*TASK PROMPT*: Among the records that follow, find each line holding the word "list" and copy it.
#####
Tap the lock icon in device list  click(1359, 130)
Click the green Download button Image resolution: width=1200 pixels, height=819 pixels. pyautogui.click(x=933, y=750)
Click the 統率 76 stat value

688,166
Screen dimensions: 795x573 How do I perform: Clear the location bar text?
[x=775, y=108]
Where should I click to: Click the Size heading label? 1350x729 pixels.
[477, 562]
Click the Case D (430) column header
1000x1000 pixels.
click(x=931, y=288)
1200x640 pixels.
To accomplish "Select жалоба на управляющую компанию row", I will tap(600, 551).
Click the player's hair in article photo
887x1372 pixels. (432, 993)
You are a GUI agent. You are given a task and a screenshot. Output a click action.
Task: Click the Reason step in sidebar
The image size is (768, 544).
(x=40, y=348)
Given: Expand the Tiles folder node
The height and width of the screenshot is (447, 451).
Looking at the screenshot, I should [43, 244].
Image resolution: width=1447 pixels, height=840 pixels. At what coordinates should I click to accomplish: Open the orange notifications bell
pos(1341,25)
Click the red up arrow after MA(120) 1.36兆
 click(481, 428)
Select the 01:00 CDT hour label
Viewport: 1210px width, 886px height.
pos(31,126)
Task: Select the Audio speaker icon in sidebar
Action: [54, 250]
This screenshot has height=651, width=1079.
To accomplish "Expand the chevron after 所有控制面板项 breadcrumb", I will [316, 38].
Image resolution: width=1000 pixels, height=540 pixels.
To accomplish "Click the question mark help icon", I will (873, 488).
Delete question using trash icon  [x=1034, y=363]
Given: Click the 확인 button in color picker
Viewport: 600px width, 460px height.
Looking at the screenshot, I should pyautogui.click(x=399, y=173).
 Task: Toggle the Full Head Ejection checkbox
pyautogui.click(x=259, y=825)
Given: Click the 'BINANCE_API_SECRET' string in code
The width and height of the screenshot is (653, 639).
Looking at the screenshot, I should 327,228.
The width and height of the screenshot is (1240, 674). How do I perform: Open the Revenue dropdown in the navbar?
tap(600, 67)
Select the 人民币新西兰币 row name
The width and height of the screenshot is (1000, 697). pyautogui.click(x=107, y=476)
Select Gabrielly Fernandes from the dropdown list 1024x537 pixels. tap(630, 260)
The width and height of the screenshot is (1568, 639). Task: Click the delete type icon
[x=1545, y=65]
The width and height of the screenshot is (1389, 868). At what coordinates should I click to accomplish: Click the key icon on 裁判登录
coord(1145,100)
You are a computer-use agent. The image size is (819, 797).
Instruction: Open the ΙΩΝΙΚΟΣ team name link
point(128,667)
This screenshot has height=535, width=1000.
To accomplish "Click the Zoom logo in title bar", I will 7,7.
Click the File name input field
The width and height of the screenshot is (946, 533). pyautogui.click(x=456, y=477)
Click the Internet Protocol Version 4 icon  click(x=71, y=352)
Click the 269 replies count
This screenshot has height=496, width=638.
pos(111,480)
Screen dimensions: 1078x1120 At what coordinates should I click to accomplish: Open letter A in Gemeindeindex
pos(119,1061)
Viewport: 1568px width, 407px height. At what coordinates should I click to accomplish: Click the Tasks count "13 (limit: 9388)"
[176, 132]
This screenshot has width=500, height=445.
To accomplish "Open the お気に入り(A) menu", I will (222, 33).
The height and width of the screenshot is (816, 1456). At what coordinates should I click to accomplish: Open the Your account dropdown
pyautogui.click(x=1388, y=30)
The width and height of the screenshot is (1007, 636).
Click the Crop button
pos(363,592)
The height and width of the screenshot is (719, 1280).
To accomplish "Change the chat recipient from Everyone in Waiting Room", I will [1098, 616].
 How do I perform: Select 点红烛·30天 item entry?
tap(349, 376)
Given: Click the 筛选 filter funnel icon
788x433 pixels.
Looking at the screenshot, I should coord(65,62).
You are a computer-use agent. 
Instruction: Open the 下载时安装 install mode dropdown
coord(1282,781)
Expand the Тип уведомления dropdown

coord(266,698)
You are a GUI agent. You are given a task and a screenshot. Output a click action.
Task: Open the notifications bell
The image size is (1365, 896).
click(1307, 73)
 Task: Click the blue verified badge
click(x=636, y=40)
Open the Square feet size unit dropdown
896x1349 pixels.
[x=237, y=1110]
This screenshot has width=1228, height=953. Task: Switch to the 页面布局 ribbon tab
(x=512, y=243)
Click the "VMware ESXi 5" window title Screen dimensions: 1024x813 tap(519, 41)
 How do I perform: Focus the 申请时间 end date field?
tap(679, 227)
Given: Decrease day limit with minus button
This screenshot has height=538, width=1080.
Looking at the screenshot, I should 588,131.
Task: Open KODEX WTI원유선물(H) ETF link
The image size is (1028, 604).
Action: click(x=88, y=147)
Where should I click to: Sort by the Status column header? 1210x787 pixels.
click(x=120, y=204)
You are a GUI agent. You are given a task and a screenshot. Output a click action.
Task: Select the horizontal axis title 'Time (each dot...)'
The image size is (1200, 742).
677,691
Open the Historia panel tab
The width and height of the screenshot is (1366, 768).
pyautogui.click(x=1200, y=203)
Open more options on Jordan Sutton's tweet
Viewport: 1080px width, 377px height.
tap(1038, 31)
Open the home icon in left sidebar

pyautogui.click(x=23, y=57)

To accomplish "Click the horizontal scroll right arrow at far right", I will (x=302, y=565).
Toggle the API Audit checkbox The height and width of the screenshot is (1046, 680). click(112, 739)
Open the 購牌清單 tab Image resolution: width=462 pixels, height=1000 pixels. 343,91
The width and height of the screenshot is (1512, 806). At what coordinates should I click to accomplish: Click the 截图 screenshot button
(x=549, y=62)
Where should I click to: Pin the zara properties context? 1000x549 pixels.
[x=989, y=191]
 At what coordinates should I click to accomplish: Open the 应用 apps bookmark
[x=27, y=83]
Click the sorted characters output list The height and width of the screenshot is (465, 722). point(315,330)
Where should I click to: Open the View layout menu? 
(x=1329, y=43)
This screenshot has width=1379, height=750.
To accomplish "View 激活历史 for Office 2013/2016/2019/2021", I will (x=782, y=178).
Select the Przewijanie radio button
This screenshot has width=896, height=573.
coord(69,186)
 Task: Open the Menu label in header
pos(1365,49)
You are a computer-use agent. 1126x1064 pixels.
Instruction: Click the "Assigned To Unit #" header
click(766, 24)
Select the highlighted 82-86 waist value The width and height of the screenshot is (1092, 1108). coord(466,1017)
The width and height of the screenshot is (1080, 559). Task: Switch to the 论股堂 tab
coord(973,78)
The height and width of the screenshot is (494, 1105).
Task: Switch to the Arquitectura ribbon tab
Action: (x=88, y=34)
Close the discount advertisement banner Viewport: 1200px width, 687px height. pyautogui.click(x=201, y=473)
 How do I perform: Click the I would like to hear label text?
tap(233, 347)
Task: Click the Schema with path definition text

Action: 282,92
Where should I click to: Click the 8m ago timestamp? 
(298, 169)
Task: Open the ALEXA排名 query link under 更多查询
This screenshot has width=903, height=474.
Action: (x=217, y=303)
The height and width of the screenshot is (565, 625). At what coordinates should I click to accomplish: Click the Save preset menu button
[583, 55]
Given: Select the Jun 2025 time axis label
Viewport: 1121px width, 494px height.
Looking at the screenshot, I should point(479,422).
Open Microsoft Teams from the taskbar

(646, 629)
#####
*RESULT OF THE TASK*:
Tap the lock icon in device list  click(1359, 130)
Select Gabrielly Fernandes from the dropdown list 1024x537 pixels. tap(630, 260)
Click the sorted characters output list The height and width of the screenshot is (465, 722). point(315,330)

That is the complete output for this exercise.